Please copy, exactly and with no pictures, only the lines from the one containing "[button] (407, 1345)" through the last line of the records.

─── Data for this task ───

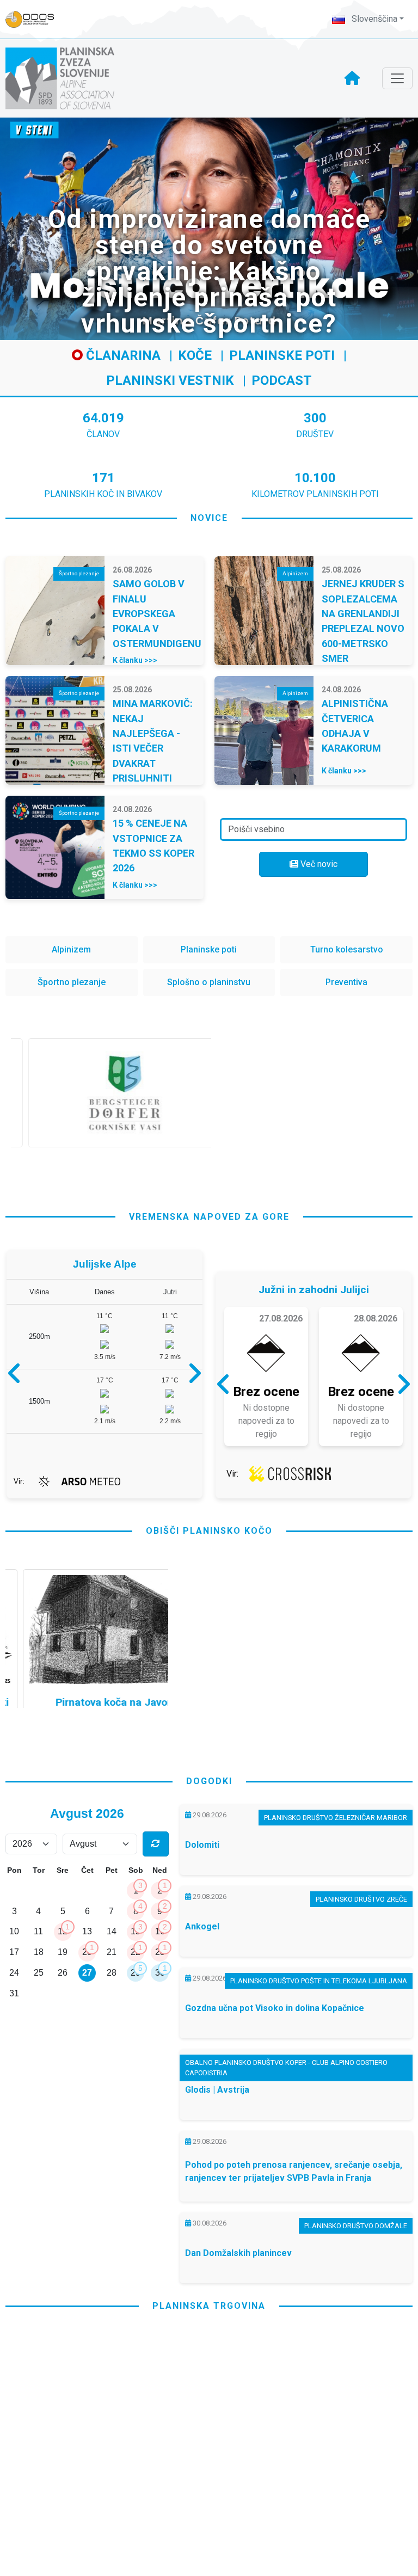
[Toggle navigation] (397, 78)
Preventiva (346, 982)
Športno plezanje (72, 982)
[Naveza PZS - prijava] (35, 19)
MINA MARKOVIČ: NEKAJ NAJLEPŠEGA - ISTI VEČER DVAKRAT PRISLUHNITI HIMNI (153, 748)
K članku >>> (135, 660)
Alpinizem (71, 949)
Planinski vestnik (170, 380)
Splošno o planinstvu (208, 982)
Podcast (281, 380)
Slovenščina (373, 19)
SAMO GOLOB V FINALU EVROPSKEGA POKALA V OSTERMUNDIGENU (157, 613)
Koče (195, 355)
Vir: (19, 1481)
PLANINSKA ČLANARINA (106, 2451)
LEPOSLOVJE (312, 2451)
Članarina (122, 355)
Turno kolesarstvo (346, 949)
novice (209, 518)
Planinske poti (282, 355)
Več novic (317, 864)
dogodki (209, 1781)
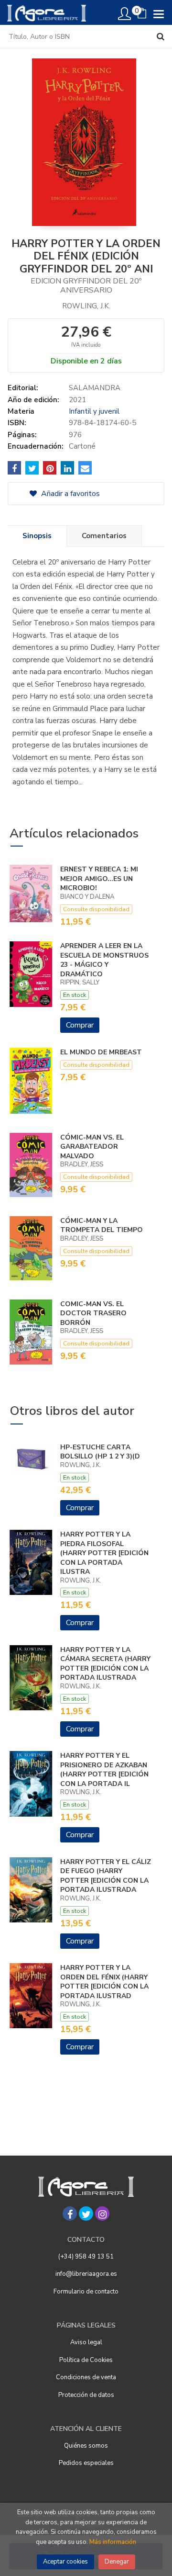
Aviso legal (86, 2342)
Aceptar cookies (65, 2561)
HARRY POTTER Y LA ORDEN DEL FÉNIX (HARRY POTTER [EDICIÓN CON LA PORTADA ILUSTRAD (104, 1981)
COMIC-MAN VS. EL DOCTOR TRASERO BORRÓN (93, 1313)
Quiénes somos (86, 2445)
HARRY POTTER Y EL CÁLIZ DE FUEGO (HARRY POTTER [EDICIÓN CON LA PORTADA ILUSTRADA (105, 1876)
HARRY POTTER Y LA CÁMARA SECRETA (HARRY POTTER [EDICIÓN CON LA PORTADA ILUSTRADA (105, 1664)
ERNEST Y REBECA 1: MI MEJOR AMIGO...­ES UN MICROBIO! (99, 879)
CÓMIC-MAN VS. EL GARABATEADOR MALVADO (92, 1147)
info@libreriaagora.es (86, 2274)
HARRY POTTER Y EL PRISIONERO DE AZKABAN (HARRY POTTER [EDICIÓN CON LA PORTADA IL (104, 1769)
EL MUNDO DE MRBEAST (101, 1052)
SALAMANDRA (94, 388)
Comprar (80, 1025)
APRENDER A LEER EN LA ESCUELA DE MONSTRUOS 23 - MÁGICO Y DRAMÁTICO (104, 960)
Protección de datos (86, 2395)
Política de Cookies (86, 2360)
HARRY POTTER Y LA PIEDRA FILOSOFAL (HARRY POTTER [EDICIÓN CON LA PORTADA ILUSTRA (104, 1553)
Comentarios (104, 536)
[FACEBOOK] (70, 2213)
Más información (112, 2542)
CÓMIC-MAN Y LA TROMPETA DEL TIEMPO (101, 1225)
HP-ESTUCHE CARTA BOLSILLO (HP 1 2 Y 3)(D (100, 1452)
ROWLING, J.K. (86, 306)
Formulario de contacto (86, 2291)
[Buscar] (160, 36)
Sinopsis (37, 536)
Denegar (117, 2561)
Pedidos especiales (86, 2463)
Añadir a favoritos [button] (69, 493)
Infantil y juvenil (94, 411)
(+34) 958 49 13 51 (86, 2256)
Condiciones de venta (86, 2377)
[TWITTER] (86, 2213)
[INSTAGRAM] (102, 2213)
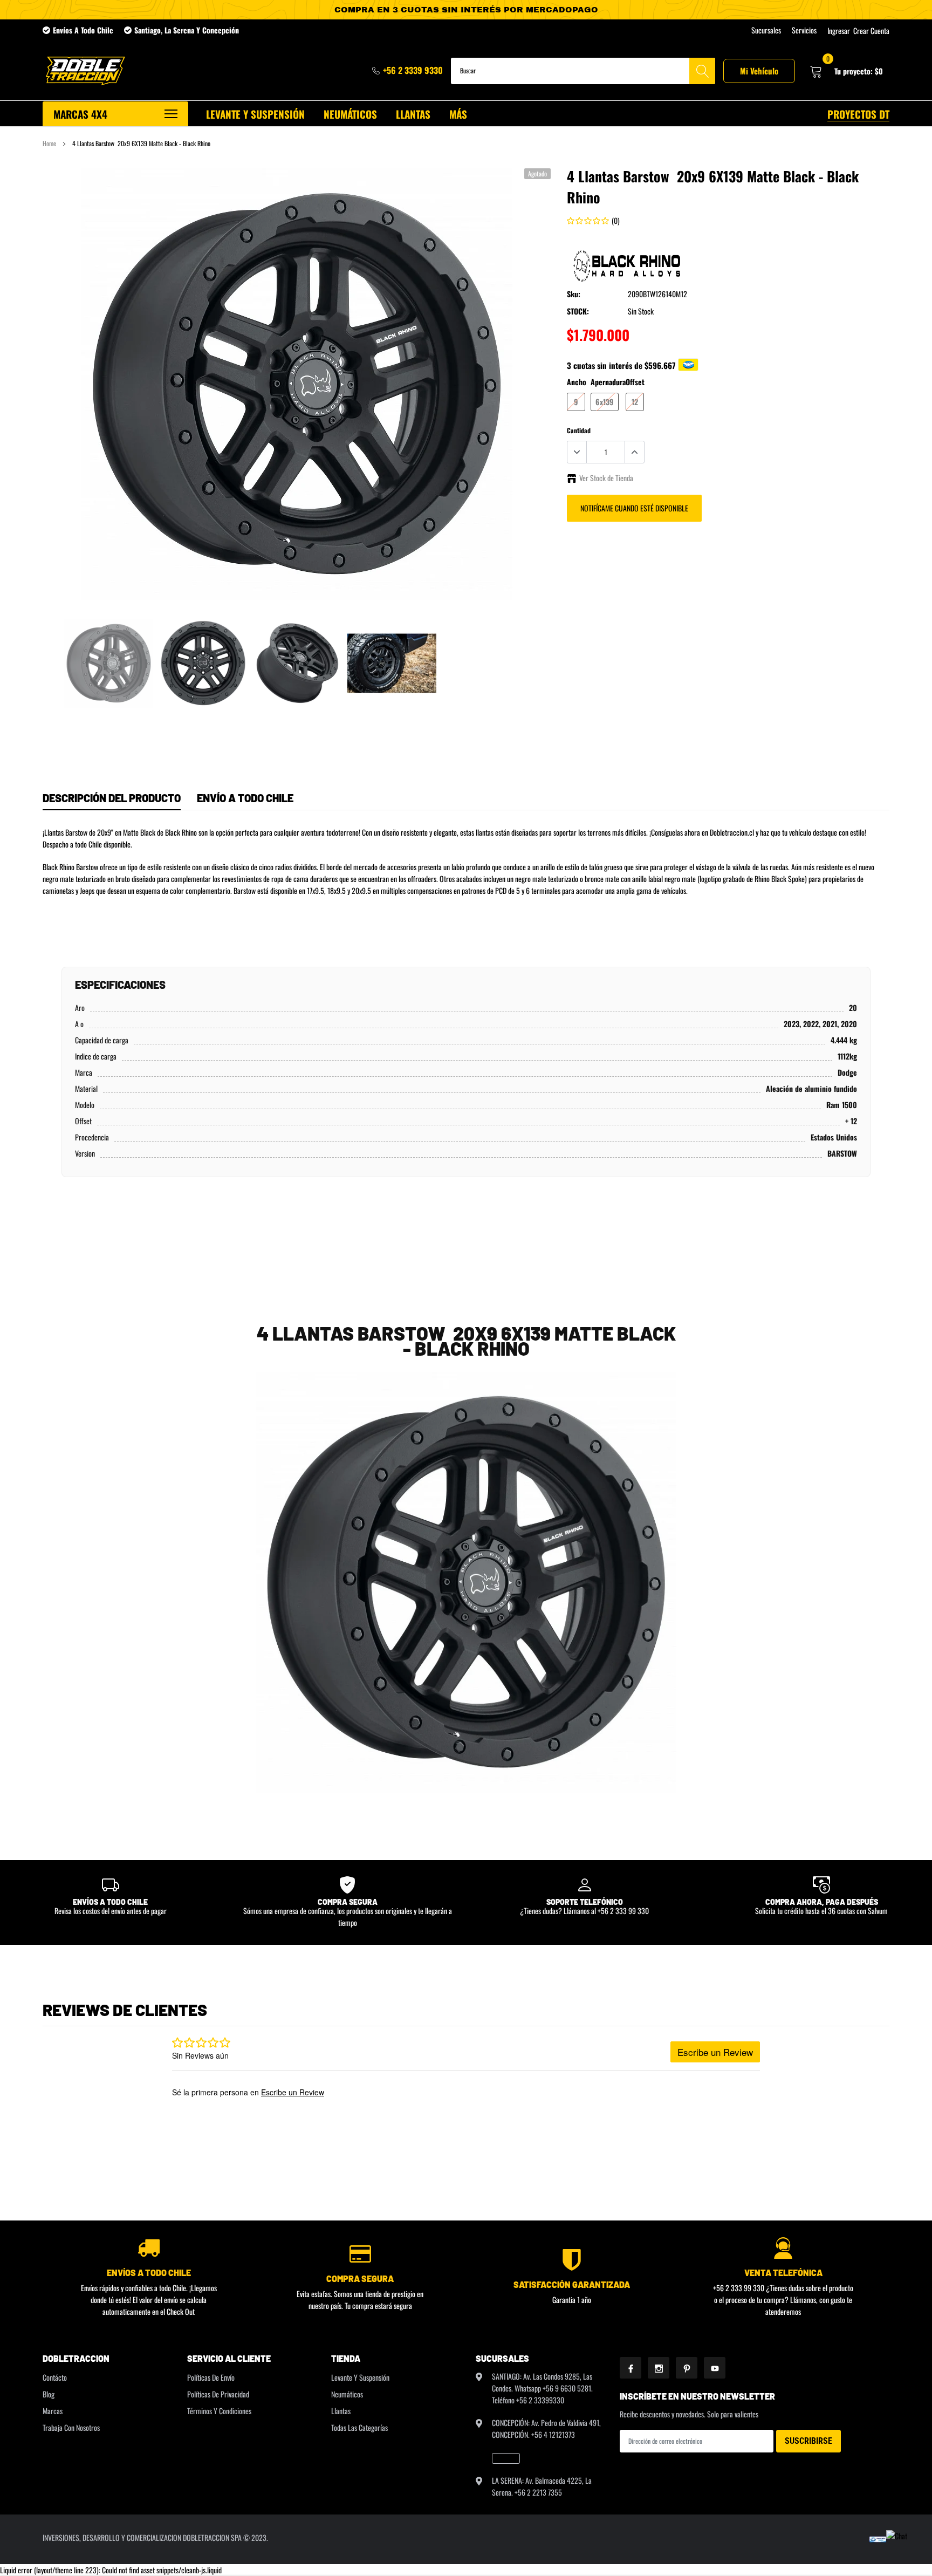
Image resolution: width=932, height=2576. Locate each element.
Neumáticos (347, 2394)
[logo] (84, 71)
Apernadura (608, 381)
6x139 (604, 401)
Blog (48, 2394)
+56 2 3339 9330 (413, 70)
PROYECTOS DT (858, 113)
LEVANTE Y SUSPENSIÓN (255, 113)
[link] (108, 663)
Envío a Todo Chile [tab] (245, 797)
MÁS (458, 113)
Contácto (55, 2377)
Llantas (341, 2410)
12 (635, 401)
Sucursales (766, 30)
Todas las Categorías (359, 2427)
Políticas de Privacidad (218, 2394)
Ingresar (838, 31)
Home (49, 143)
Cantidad (579, 430)
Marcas (53, 2410)
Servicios (804, 30)
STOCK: (578, 311)
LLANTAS (413, 113)
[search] (702, 71)
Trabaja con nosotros (71, 2427)
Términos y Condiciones (219, 2410)
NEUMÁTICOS (350, 113)
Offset (635, 381)
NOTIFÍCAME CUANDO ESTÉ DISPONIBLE (634, 508)
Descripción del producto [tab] (112, 797)
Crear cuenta (871, 31)
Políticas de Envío (211, 2377)
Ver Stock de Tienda (606, 477)
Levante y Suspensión (360, 2377)
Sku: (573, 293)
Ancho (576, 381)
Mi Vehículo (759, 71)
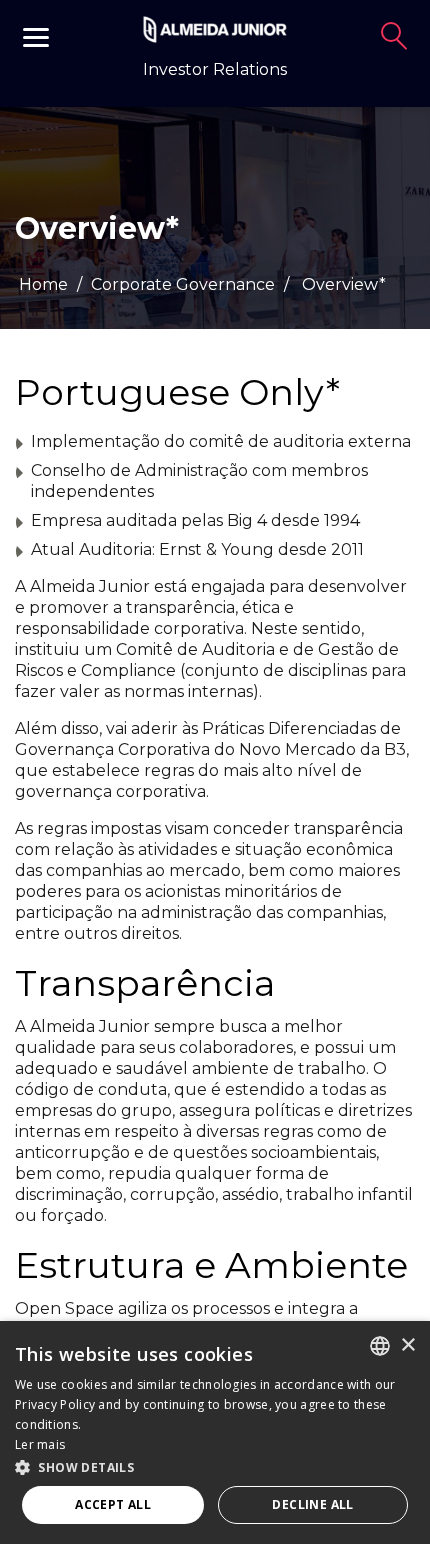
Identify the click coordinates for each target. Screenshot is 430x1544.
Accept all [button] (113, 1504)
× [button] (407, 1345)
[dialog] (215, 1432)
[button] (215, 1466)
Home (43, 284)
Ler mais (40, 1444)
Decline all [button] (312, 1504)
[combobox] (380, 1346)
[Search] (394, 36)
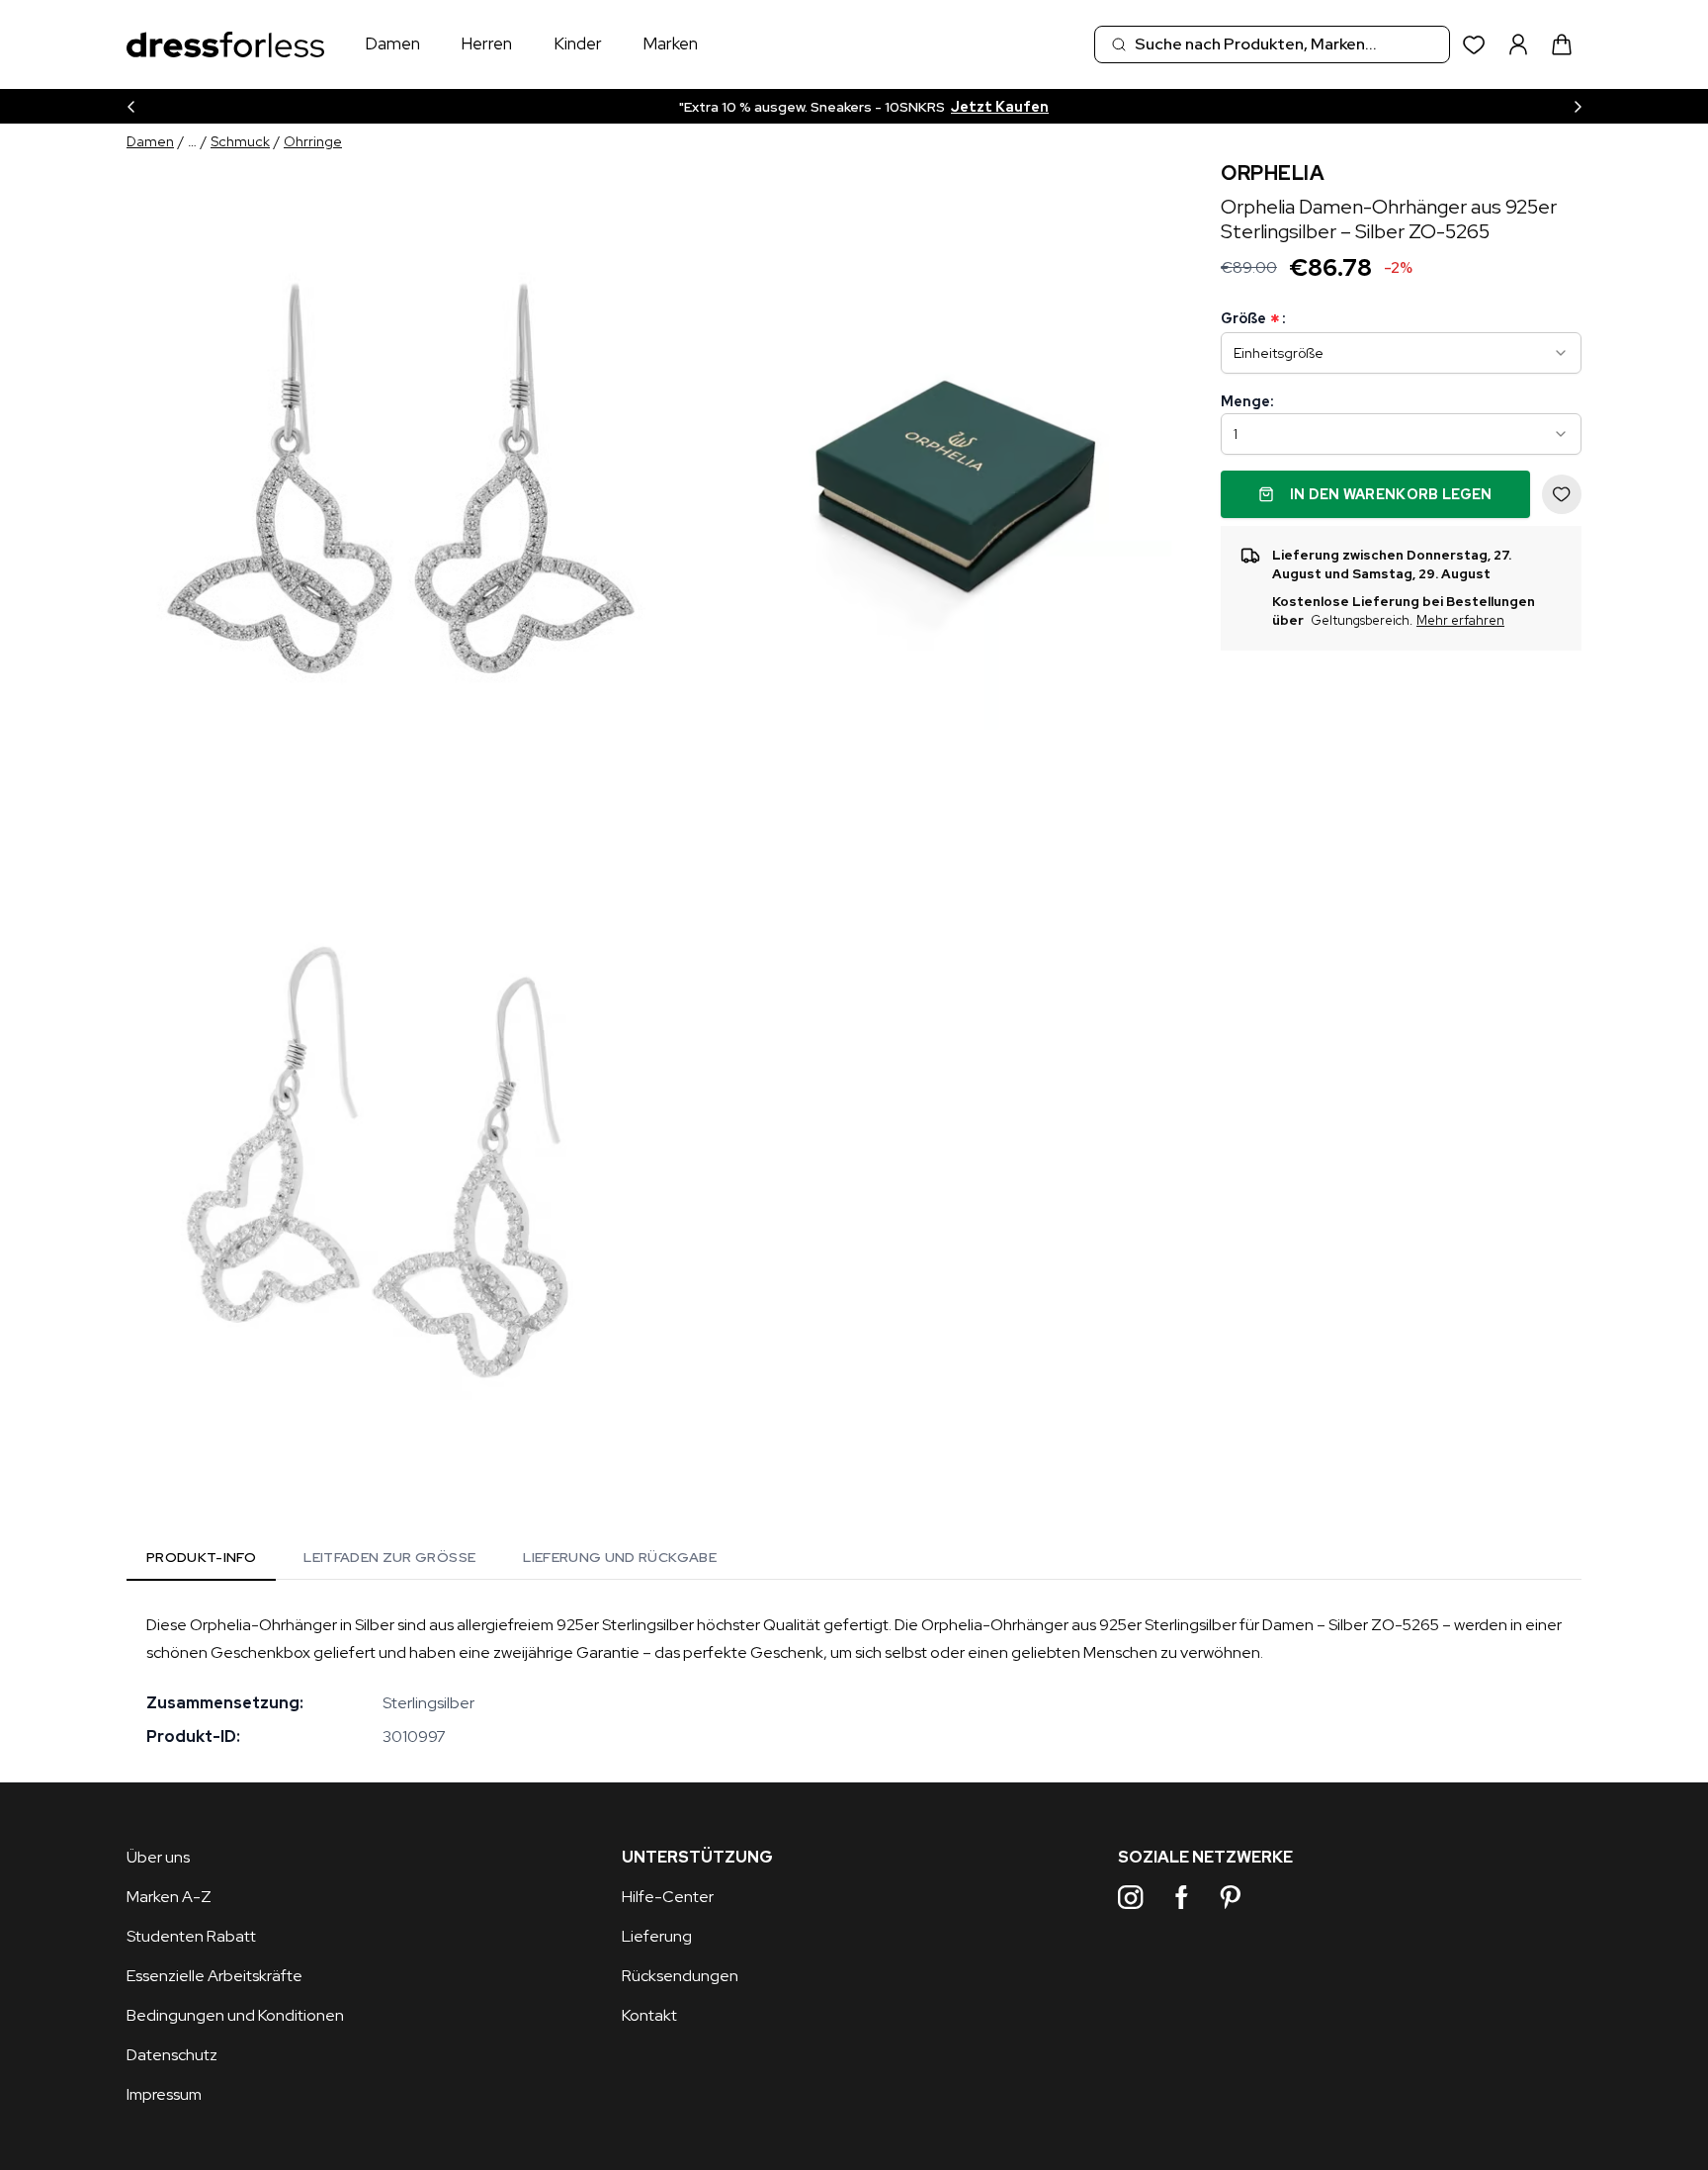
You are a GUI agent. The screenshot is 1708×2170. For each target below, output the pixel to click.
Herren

───

Solution to this problem =>
× [button] (407, 1345)
[dialog] (215, 1432)
[button] (215, 1466)
Home (43, 284)
Ler mais (40, 1444)
Decline all [button] (312, 1504)
[combobox] (380, 1346)
[Search] (394, 36)
You are a GUI agent. The screenshot is 1708×2170. For each target below, output the pixel to click.
Herren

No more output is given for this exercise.